で、韓国側解釈として、日本では昔からの家庭と学校教育の基礎が「人に迷惑をかけない」をキーワードに、人々の人生訓にもなってき、秩序意識や感情の抑制はそのせいである。一方で他者を過剰に意識することにもなるとして、結果的に横並びや画一主義につながり、そこから横並びに従わないと「村八分」や「いじめ」が出てくるといった点をあげていました。

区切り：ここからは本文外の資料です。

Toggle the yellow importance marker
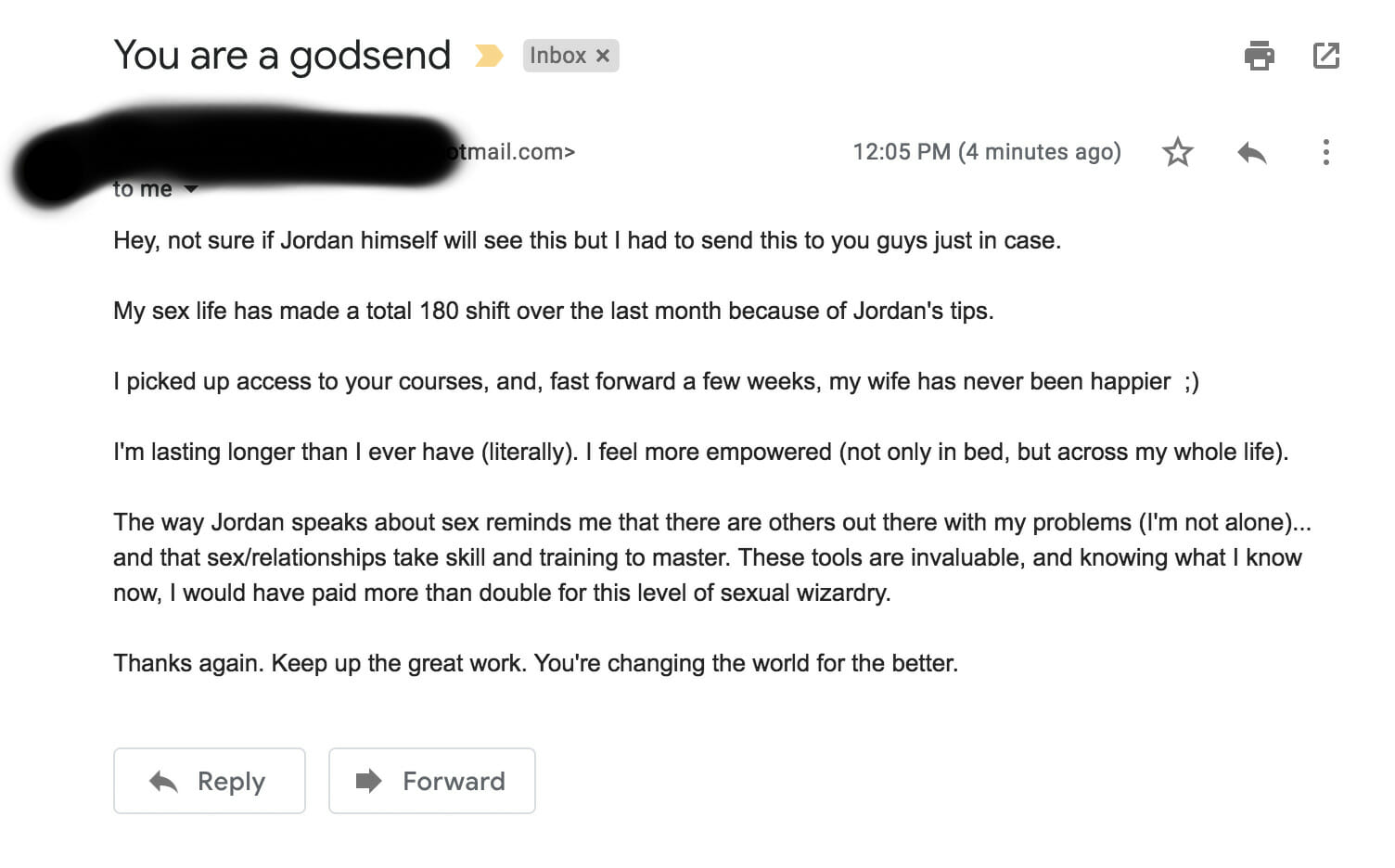Image resolution: width=1395 pixels, height=868 pixels. click(x=489, y=57)
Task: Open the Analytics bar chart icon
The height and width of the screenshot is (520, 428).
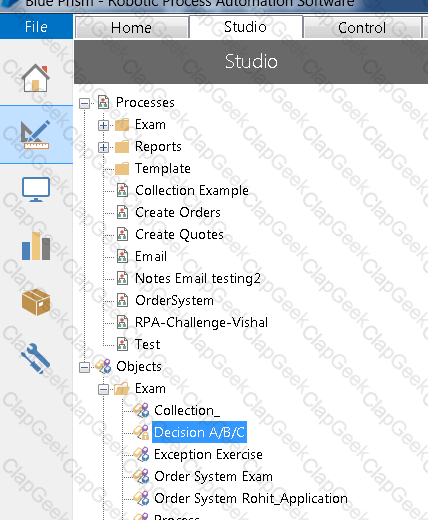Action: tap(36, 246)
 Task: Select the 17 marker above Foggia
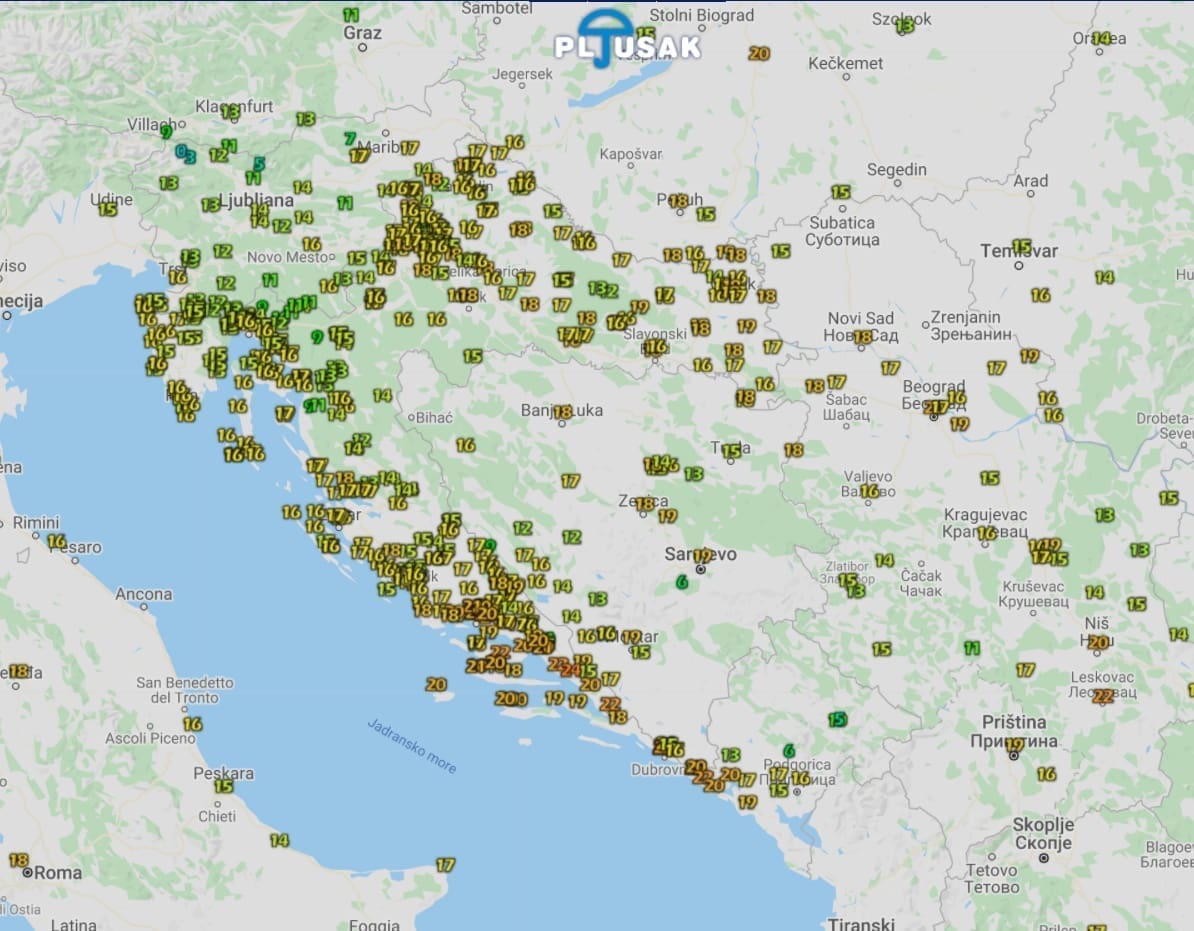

一理あるけれどもそれだけではなく、これも日本人生まれ持っての奥ゆかしさ、自然の脅威への諦念に基づいた矜持なのかも・・・。
内外パニック映画では、皆が落ち着いた時点でも慌てふためき泣き叫ぶ登場人物はある意味醜く描かれ、かつ死を迎えてしまうのが定番なのに。
韓国の人々よ、島国根性なんていわず、そんな映画をみて己とオーバーラップさせてみて・・・。

★「今夜の本!」

「邂逅の森」(熊谷達也。文春文庫)
大正初期、秋田の貧しい小作人の富治は伝統のマタギを生業とし獣を狩る喜びを知る。が、地主の一人娘文枝と恋におち村を追われ鉱山で働くものの、山と狩猟への思いを断ち切れず、再びマタギとして生きることを決心す・・・。
直木賞、山本周五郎賞を史上初めてダブル受賞した愛と感動の巨編!

こういう未知の世界を知り得ることができ、かつ胸躍る小説を読みたかった。
文枝、イクとの恋もせつない・・・。
触発されて山の民サンカを主題にした五木寛之の30年前の「風の王国」を探し出して購入。評価4/5。

「古川」(吉永達彦。角川ホラー文庫)
60年代初め、大阪の下町を流れる古川のほとりの長屋につつましく暮らす家族の小学生の娘の前に少女の幽霊が現れて・・・。日本ホラー小説大賞受賞作。

ノスタルジックな雰囲気はいい。
が、亡霊が現れてからの破天荒さがどうも・・・。併録の「冥い沼」のほうが物語としても優れていると思うのだけど・・・。3/5。

「子盗り」(海月ルイ。文春文庫)
京都の旧家に嫁いだ美津子は子供に恵まれない。姑と親戚筋の白い目に耐え切れず、ひそかに産婦人科から新生児をさらおうとするが看護婦潤子に咎められる。が、その後まもなく赤ん坊を抱いて祝福される夫婦の姿が・・・。
サントリーミステリー大賞・読者賞ダブル受賞作。

かつて、息苦しさで読むのを中断してしまった本がある。
飯嶋和一「神無き月十番目の夜」だ。
たしかある村の百姓一揆をとりあげた歴史小説で、後半の重すぎる惨劇を想像するとページ繰る手がとまり、そのまま本棚の片隅に・・・。
本書もその気配あり。
幸せな家族に忍び寄る悲劇。あ〜、もうこの先のこと知りたくない!と久しぶりの感。登場人物それぞれの個性が緻密に書き込まれているのでリアル感もたっぷり。4/5。